(Most) “Experts” Agree that Population Loss is Bad
In today’s ProJo story on the RI population loss (mentioned here and here yesterday), the Governor, policy experts and academics agree that a shrinking population isn’t a good thing for the economy. Some quotes from the article:
Lardaro also explained that the RI’s tax structure is “punitive” and it is ”discouraging highly paid, highly skilled workers from moving here, and high-tech companies from expanding here.” Especially when our neighbors are more amenable.
But, despite all of this, YKW (you-know-who) doesn’t see a problem:
Kate Brewster, executive director of the Poverty Institute…disputes that the state is unfriendly to business or that it is losing college-educated professionals.
“From 1997 to 2004, the number of Rhode Islanders reporting incomes over $200,000 rose by 87 percent, a faster rate than in neighboring Connecticut and Massachusetts,” Brewster said. “Detailed IRS data show no evidence of the rich fleeing Rhode Island.”

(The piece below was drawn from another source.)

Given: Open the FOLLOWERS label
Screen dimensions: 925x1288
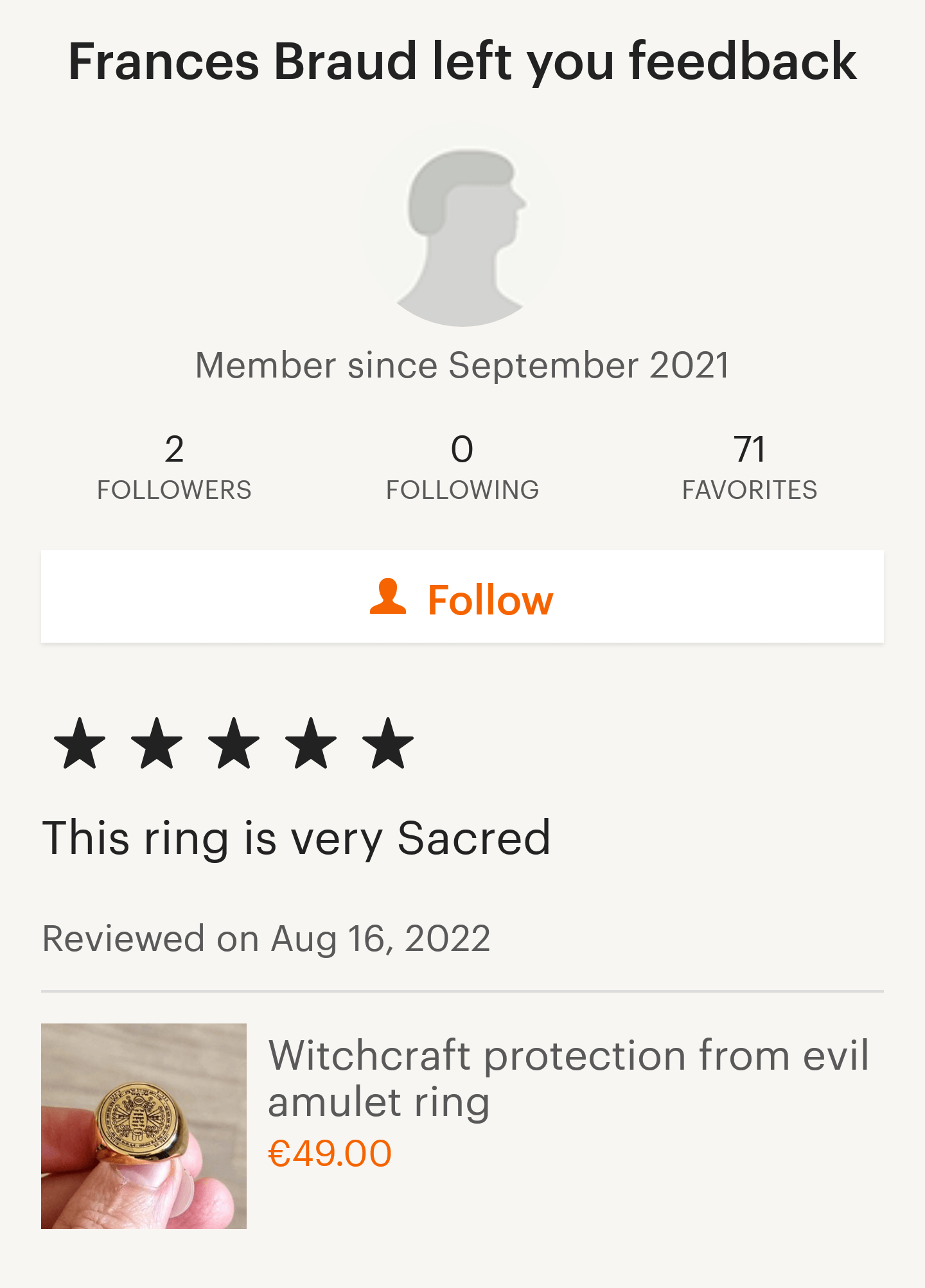Looking at the screenshot, I should (x=174, y=491).
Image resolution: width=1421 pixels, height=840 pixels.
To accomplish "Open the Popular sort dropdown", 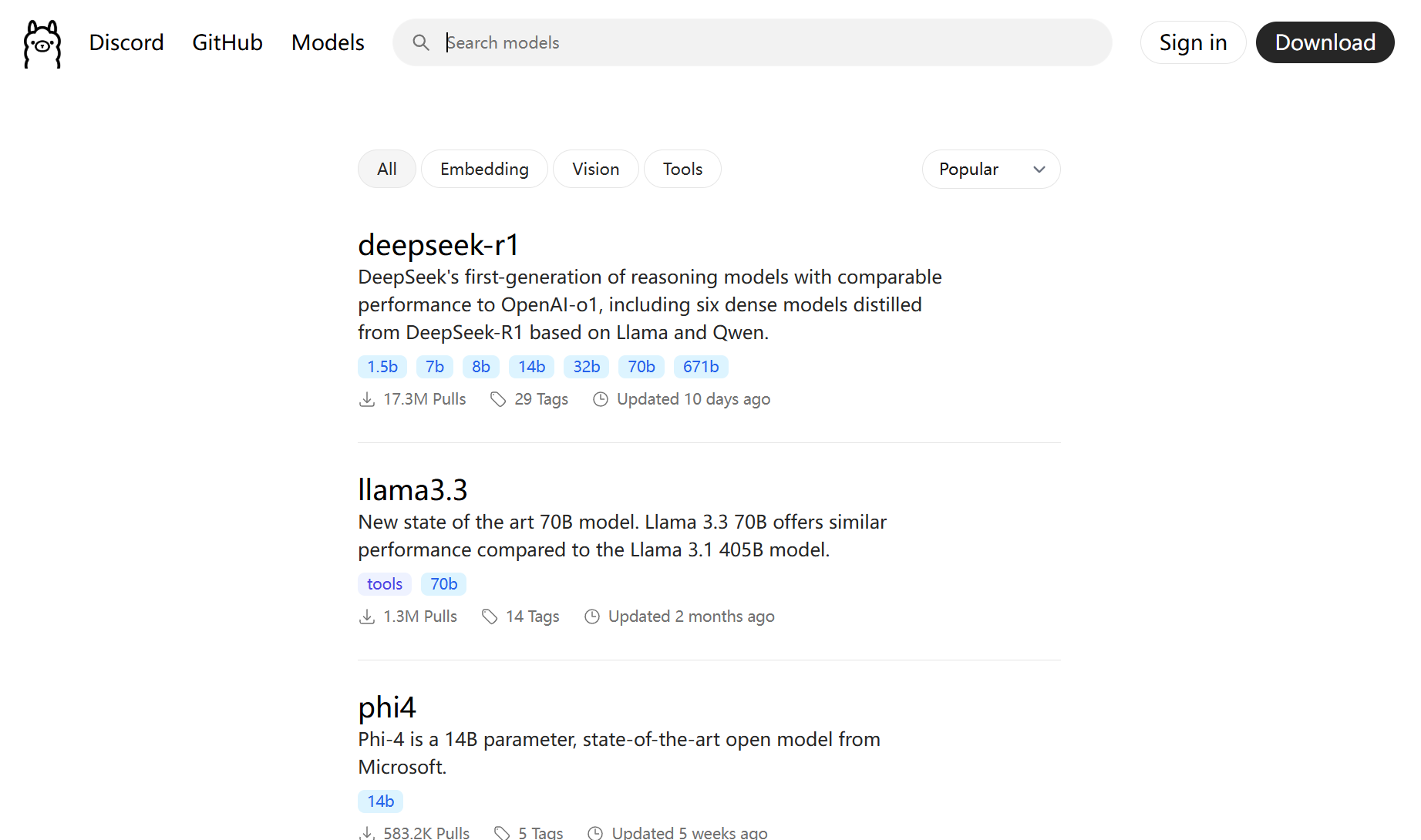I will pos(991,169).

Brewster also said that because Rhode Island offers tax cuts and deductions to the wealthy, the actual percentage of income tax they pay is closer to 5.7 percent. “So there’s no reason to think that high taxes are driving the wealthy out,” she said.
Brewster blamed high housing costs and the lack of new construction, as well as slowing job creation, for the loss in population.
And none of that is related to the state’s economy? Sorry, taking a page from the class warfare playbook doesn’t work this time around. As the experts point out, the demographic being lost are the young and middle-class (or potential m-c), not the rich. But guess who employs them? And they aren’t going to move here so long as the perception is that RI is business-unfriendly and a tax hell.
By the way–and just an aside–why ask Brewster’s opinion on this in the first place, ProJo? Aren’t there other academics who may offer an alternative view instead of a lobbyist who derives her living from advocating for an expanded, tax-funded, social welfare state? Her reaction to any news that may even remotely result in a cut of social services is predictable. Time to shake up the tree a little and rotate in a couple new sources for reaction.